Unfortunately, I do hope that others do the same as I, and that’s my downfall, and the reason I get so frustrated with my customers. Take this for example, and I’ve told this story a few times, so you may have heard or read it. I was resetting a customer’s password one day, and advised her to type the one she picked out, and she actually asked me if she should capitalize the numbers. She asked me at least three times! Finally I said, “Ma’am, if you can find a way to capitalize the numbers, then you go right ahead.” Oh, another one that stands out in my mind is a woman that called me because she accidentally set her copy machine’s menu to French. She wanted to know how to turn the machine off now that it was set to a different language. I said, “Um, you can press the power button the same as you did when it was set to English.” She thought that was very helpful. Wow!

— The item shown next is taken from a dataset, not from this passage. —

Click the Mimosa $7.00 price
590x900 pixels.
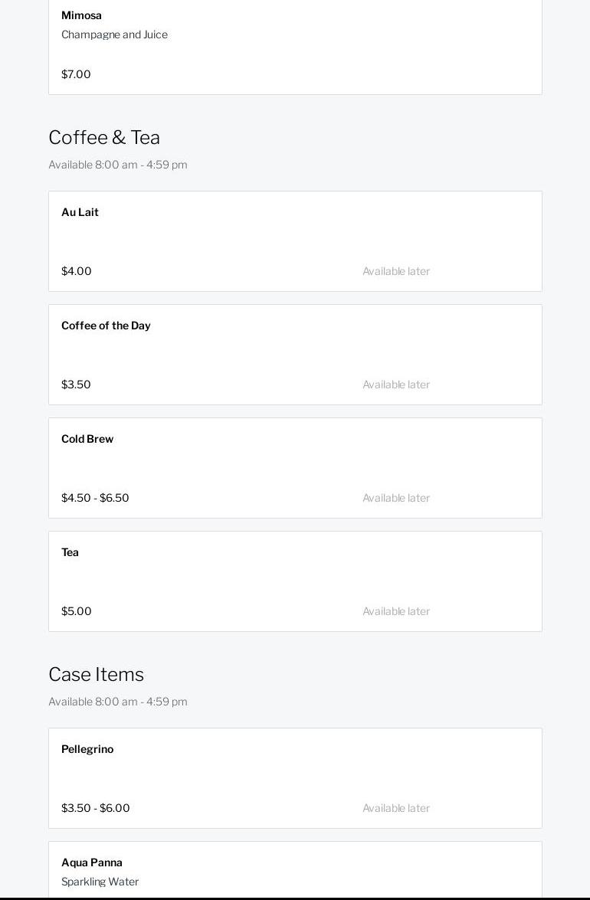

Another password reset issue that my peers and I have had with customers lately is that we are evidently making the password too easy. We’ll reset it, and say, “Your password is now (our company name) all lower case letters.” They ask us if that is it. I know our company name only consists of small amount of letters, but it still meets the requirements that are listed on the sign-in page. The guy who sits next to me had to convince his customer for about two minutes that seriously, that was all she had to type. Finally, after listening to him over and over, I said, “Tell her the password is, ‘short bus’.” Then I followed it up by whispering in the Password game show-style, “The password is… ‘window-licker’.” My co-worker didn’t miss a beat; when the caller hung up he said, “Let me know how those windows taste.” Bwah ha ha ha!

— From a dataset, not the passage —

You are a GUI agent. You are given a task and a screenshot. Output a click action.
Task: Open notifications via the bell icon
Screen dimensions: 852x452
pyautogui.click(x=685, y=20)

Now think about the first time you register for a new website you want to access. You know better than to fill out the user name and password blank right? That’s right… Because you have to set up an account first. I get calls about this every week! Customers will say that the password they chose isn’t working. I then ask them if they registered, and they’ll say no because they didn’t know where to do that. I then tell them to look to the right of the two blanks they just filled out and locate the box that says…get this… “REGISTER”! They say ohhhhhhh! Again, wow! These people are probably getting paid more than I am!

Then there are customers who have way too much crap on their computers, because they click everything, download everything, and don’t know any better. They’ll have a Yahoo toolbar, a Google toolbar, and a variety of other needless stuff when they open their browser. They will complain about how slow our website is, when truly it’s because they have more cookies on their computer than even Rosie O’Donnell could eat in a week. I’ll tell them to go to and they will type that into one of the search bars rather than the address bar. You would think this would be okay, but the first site that Google pulls for my employer is our United Kingdom site, and of course that is what the customer clicks and it will not work for them because… You guessed it… They are not in the UK, they are in the United States!

The calls that really concern me are the payment calls. When I have the accounts payable manager on the phone, and she doesn’t know how to recalculate the tax when she only wants to pay a portion of an invoice, I want to ask, “Really?” Or I’ll have to sit and explain to a customer how a credit was applied to one of his invoices when there is a paragraph at the bottom of the invoice that states how it has been applied. I even have customers go through the trouble of calling in and waiting on hold to pay a zero dollar invoice!

Oh, I didn’t mention that a lot of these customers work for the government or are in the military. Now I know for a fact that military personnel do not get paid a lot, so I’m not upset with them in that regard. My concern in that case is if you can’t do simple math or maneuver through a website, how are you going to survive combat? I fear for their lives and the lives of those around them.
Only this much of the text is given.